Oliphant smiled. He was a small man with big ideas and a very patient voice.
“Concerned parties within the Sodality believe the peace accord could have unforeseen consequences. Don’t get me wrong. The war would be bad. The war would damage the economy, perhaps beyond the point of recovery. Mr. Dwire, the Sodality is the greatest expression of human civilization, a truly galactic superculture. It behooves us to take its survival very seriously.”
“Right.” Dwire nodded. “So, stopping a war with the Ushuns seems to be a good idea.”
“Indeed.” Oliphant raised his wineglass, but did not drink. “A vastly smaller culture than ours. Numerically . . . insignificant.”

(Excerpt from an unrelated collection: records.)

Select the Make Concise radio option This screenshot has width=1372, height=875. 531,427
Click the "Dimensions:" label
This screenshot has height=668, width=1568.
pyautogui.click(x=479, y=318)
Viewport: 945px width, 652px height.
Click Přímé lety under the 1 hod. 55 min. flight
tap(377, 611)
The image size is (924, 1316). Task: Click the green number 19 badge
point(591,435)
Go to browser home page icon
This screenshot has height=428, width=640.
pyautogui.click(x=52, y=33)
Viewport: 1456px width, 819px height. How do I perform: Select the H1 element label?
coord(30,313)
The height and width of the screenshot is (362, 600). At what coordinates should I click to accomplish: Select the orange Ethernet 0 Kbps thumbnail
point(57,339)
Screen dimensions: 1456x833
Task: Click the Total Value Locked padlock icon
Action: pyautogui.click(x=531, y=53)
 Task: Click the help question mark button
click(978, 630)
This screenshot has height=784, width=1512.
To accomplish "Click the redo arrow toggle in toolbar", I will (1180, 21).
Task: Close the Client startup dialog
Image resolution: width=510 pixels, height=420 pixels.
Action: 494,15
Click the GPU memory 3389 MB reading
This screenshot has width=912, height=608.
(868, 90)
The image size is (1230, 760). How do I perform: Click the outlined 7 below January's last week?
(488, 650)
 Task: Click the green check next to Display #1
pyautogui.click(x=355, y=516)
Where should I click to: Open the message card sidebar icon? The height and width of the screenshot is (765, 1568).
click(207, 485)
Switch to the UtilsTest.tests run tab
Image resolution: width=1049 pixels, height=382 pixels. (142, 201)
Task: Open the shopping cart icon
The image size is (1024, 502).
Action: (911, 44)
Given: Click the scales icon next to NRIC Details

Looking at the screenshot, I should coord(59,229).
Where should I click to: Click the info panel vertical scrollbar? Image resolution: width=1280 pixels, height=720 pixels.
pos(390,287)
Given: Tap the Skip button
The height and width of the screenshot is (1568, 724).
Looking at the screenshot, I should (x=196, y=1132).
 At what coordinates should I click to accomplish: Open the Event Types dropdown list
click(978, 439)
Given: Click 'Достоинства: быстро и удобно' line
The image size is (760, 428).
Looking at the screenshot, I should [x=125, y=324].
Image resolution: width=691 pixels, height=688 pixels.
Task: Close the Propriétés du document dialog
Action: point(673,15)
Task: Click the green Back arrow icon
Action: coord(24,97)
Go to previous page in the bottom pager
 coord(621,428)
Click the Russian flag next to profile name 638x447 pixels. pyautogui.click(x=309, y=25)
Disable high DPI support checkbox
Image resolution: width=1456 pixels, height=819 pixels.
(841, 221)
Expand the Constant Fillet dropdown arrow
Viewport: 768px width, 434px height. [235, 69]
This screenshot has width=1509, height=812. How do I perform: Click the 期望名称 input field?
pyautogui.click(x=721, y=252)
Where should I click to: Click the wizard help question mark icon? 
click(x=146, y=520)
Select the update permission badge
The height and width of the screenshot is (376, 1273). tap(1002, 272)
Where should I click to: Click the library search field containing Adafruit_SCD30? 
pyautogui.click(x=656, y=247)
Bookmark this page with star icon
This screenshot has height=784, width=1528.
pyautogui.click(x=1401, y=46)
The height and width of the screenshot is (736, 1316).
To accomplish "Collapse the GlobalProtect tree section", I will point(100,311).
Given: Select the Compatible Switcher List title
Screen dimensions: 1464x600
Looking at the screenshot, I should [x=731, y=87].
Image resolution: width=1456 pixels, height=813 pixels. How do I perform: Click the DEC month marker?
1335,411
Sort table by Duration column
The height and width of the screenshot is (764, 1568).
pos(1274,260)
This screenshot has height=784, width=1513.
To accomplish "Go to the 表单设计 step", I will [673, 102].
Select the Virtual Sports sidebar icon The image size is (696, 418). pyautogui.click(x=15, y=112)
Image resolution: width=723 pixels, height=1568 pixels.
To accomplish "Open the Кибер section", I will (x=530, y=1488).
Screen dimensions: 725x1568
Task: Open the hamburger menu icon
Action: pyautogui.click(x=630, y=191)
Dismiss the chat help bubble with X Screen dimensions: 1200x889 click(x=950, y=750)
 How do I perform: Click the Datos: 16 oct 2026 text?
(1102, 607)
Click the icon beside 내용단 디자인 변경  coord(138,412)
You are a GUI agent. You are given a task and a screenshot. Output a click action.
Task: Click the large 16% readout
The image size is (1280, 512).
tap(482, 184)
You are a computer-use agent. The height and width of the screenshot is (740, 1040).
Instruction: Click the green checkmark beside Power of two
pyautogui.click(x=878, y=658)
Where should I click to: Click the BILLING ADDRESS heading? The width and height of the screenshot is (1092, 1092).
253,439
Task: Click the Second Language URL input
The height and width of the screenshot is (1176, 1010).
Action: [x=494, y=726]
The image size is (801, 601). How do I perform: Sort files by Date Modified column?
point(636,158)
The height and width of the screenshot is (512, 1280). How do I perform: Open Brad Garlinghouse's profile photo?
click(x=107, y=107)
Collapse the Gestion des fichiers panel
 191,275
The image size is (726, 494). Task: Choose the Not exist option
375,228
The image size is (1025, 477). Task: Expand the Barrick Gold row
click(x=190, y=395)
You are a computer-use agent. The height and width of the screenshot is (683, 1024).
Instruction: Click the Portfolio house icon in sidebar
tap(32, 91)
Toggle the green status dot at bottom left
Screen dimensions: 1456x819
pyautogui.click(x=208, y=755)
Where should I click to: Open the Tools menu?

“But total fuckers when it comes to a fight.”
Oliphant shrugged.
“They are tenacious. And ferocious. Their mindset is one of absolutes. They will fight until they die, or until they wound us so badly we bleed out.”
“That’s been predicted since first contact,” said Dwire. “Which is why this chance of a peace agreement is so precious. That the Ushuns even considered negotiation . . .”
“The treaty will be signed in fifty days,” said Oliphant. “We want to make sure that what our leaders are signing is actually peace.”
“Because?” asked Dwire.
“The treaty is four trillion words long. It has taken nineteen years of negotiation through diplomatic back channels. It was framed to allow for all eventualities and in consideration, at their specific request, of the Ushuns’ absolute attention to detail. The complex particulars of the document form the foundation for any hope of lasting peace. Fifty percent of it is written in Ushun.”